_WHAT TO PRODUCE_
Output as a JSON list of strings the lines from the start of the items through the line containing "Action: pyautogui.click(x=1346, y=383)", inclusive, one string per line. Omit blank lines.

Dataset records:
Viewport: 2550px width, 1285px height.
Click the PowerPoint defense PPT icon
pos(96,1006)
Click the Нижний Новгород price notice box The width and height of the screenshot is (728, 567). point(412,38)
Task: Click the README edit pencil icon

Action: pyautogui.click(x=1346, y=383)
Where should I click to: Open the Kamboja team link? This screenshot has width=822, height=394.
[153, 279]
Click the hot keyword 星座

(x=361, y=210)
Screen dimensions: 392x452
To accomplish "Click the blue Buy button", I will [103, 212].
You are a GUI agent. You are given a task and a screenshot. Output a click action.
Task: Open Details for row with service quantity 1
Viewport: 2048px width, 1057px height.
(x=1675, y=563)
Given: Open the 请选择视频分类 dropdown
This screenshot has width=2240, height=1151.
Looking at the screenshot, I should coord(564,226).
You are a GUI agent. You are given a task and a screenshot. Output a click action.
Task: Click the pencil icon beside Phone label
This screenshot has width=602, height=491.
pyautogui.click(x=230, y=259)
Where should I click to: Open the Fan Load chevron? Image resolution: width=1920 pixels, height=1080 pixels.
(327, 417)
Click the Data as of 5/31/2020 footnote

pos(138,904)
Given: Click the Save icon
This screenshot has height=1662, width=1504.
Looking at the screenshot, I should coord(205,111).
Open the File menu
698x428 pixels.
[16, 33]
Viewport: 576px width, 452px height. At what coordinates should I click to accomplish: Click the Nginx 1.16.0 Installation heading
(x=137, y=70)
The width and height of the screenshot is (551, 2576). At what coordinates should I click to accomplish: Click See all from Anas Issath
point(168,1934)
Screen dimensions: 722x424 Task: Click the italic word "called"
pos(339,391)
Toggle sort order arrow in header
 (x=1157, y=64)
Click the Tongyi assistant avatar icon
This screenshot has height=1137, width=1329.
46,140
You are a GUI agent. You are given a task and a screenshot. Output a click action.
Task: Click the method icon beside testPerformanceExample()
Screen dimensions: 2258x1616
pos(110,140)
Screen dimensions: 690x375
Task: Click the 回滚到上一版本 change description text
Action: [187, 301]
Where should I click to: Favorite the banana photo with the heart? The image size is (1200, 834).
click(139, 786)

_EXERCISE OUTPUT_
[
  "Viewport: 2550px width, 1285px height.",
  "Click the PowerPoint defense PPT icon",
  "pos(96,1006)",
  "Click the Нижний Новгород price notice box The width and height of the screenshot is (728, 567). point(412,38)",
  "Task: Click the README edit pencil icon",
  "Action: pyautogui.click(x=1346, y=383)"
]